Research has shown that there are certain strategies that are ineffective coping strategies for dealing with negative emotions. Engaging in any of the following strategies can prolong and exacerbate your emotional suffering.

  1. Experiential avoidance: You try to avoid painful emotions, thoughts, and uncomfortable activities. Whenever you feel uncomfortable you try to suppress, numb, or push away the experience or avoid the situation. Not only does this have long term consequences, but research has shown that efforts to avoid negative emotions make them more intense.

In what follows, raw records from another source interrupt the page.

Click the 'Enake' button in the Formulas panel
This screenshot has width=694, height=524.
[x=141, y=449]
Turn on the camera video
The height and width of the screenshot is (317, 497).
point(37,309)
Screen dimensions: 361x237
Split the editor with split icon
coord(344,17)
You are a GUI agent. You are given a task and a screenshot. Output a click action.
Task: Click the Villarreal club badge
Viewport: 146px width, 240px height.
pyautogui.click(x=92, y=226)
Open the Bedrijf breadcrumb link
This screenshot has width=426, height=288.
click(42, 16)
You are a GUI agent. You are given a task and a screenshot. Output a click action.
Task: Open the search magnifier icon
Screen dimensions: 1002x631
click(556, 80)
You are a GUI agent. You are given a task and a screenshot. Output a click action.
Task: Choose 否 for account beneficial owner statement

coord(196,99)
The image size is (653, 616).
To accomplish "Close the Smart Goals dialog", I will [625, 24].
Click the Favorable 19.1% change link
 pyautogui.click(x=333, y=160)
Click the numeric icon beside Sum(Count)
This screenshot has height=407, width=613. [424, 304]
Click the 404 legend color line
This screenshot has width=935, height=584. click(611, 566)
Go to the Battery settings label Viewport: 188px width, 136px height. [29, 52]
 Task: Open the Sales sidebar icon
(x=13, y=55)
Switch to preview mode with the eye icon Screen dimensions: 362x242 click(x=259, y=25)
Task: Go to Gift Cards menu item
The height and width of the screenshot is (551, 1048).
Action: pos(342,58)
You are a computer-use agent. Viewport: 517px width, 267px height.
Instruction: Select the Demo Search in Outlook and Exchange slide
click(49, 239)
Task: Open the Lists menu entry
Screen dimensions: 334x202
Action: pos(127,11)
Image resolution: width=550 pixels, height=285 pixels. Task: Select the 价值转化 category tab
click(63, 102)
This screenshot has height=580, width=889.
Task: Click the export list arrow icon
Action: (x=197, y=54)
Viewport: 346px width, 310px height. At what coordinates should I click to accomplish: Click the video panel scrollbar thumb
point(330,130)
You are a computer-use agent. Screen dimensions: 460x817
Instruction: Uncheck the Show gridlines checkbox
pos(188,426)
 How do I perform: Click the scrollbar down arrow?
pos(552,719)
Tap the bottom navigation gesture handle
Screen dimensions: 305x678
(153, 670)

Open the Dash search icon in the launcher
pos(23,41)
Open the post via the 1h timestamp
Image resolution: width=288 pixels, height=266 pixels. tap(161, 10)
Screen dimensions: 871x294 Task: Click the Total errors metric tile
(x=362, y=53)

  2. Rumination: You continuously worry and obsess about things to help prevent fear and uncertainty. You prepare for the worst and try to prevent bad things from happening. However, instead of solving problems, rumination raises anxiety by focusing on the negative, no matter how unrealistic or unlikely.
  3. Emotional masking: You don’t let people see your pain. You are afraid of what others would think if they saw your emotions. You fear being seen as weak, foolish, or crazy. Your real emotions and experiences stay hidden behind the mask you wear to look good. No one can provide you what you want or need in relationships because they never get to know what you really want or need.
  4. Short-term focus: You engage in immediate relief from emotional pain. You try to avoid, suppress, and stop the emotion and create a wall between yourself and your feelings. Despite the momentary relief, the long-term consequences are not positive because you reinforce yourself for behaviors that isolate and disconnect you from yourself and others.
  5. Response persistence: You’re afraid of trying a new strategy and repeat behaviors that are not helpful or effective. You might have rigid rules about how you “should” react that prevents you from seeking a new solution. Your current strategies may have been helpful at some point, but right now they are not working for you.
  6. Hostility or aggression: Anger is often an umbrella emotion that is used instead of recognizing that you feel fear, stress, loss, guilt, shame, overwhelmed, rejected, ineffective, or any other painful emotion. In addition to creating conflict, the more you use anger to cope, the angrier you get.
  7. Negative appraisal: You use negative evaluations and judgments to prepare you for failures, bad outcomes, controlling others, and beating yourself up over the mistakes you have made or will make. You assume everything is going to go poorly and over focus on things you perceive as negative. This does not prevent painful experiences. It filters out the positive and prevents you from enjoying your experiences.